Evasive skills (flying, trample, etc.) are highly sought-after, as well as the presence of a unifying theme that may involve additional digging (+ 1/+ 1 counters, food tokens, etc.) that can give us more advantage than the single creature alone.


There are cards of various kinds (spells, mana sinks, etc.) that can improve with the increase of the mana at your disposal. For example, these can be cards with kicker or with effects depending on the mana used to cast them (spells with "X" in the casting cost) or to pay for their abilities (as mana sinks).

Mana Ramp

Very often, but not always, cards are added to increase land drops or to generate additional mana just to help the task of the previous categories. If a card is strong in turn five, why not play it in turn four or even turn three? Well, the Tron deck manages to play a 7-cost card on turn three. Who wouldn't want to be able to do that?

Versatility: Beef + Lifepoints + even more Beef

Versatility: Beef + Lifepoints + even more Beef

Tempo and Partial Card Advantage

Midrange decks must master the concepts of "Tempo" and "Partial Card Advantage."

What Is Tempo?

"Tempo" in Magic is a measure that marks the pace of play. Proactive decks try to add presence on their side of the battlefield and speed up the pace of play (mainly attacking and dealing damage) so that the game ends as quickly as possible, while reactive decks tend to play in a way that slows down the cadence of the game so they can control it and win in the long run.

As mentioned above, midrange decks can play both roles, depending on their opponent, and it is absolutely necessary that they can use every turn to create a presence on the battlefield or to negate that of the opponent.
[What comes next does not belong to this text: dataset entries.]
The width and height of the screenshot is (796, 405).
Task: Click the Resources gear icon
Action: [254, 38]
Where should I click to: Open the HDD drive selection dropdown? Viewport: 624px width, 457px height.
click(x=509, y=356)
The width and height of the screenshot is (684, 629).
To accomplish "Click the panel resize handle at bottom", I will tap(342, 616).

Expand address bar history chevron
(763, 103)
Example: Midrange vs. Aggro Deck

Let's look at some examples. First, an opponent who plays aggro plays a creature with haste and, by attacking, it deals 3 damage to us. On our turn, we play a creature that gives us 3 life as an effect of entering the battlefield.

What happened? We have seen an acceleration of the pace of play by the opponent until our play has "restored" the initial condition with the gain of life points and further reduced the advantage by putting into play a creature that could block in the next few turns.
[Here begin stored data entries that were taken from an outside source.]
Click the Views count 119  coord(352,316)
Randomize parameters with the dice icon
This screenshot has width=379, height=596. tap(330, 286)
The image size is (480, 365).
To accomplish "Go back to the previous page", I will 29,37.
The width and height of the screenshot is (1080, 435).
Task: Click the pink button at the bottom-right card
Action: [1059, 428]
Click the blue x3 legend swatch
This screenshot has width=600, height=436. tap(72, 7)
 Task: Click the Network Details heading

Example: Midrange vs. Control Deck

Next, let's say we play this time against a control deck, playing the same creature as before and gaining 3 life points in the process. We have increased the pace of play and obliged the opponent to react to our play.
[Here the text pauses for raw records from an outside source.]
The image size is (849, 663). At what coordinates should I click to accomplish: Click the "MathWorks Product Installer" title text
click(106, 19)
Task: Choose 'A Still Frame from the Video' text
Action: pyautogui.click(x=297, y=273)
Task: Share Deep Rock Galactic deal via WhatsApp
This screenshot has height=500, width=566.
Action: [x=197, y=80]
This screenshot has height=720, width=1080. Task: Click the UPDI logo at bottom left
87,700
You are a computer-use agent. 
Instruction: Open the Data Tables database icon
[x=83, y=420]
On their turn (or ours as well), they destroy the creature and bring the situation back into equality, right? Yes and no.

  • Yes, because they denied our "Time" advantage.
  • No, because we still gained a small advantage by gaining 3 life points.

Clearly, 3 life versus a control deck is a very small advantage compared to the same 3 life versus an aggro deck, but it's an advantage anyway.

What Is Partial Card Advantage?

In these cases, where the advantages are very marginal, we can speak of partial card advantage. Often, these small advantages do not change the fate of the game, but sometimes these small things can be added together and generate card advantage.

For example, let's say that we can use those life points in an advanced stage of the game to draw a few more cards or to enhance a spell that requires the payment of life points or to make a land enter untapped and continue to put pressure on the opponent.

In the simplest hypothesis, they could make us gain a turn (and an extra card drawn) when we are in difficulty, and the opponent will need an additional attack to bring us to zero.

Versatility: Beef + Trample + Lifedrain

Versatility: Beef + Trample + Lifedrain


The examples shown (and especially the images) refer to GB/X (green black + other colors) based decks, but this does not mean that they are the only possible option.

The options may vary depending on the format and the pool of cards available. However, there will always be conditions in which "gaps" are created within a format, and on those occasions this deck archetype manages to fit in and impose itself.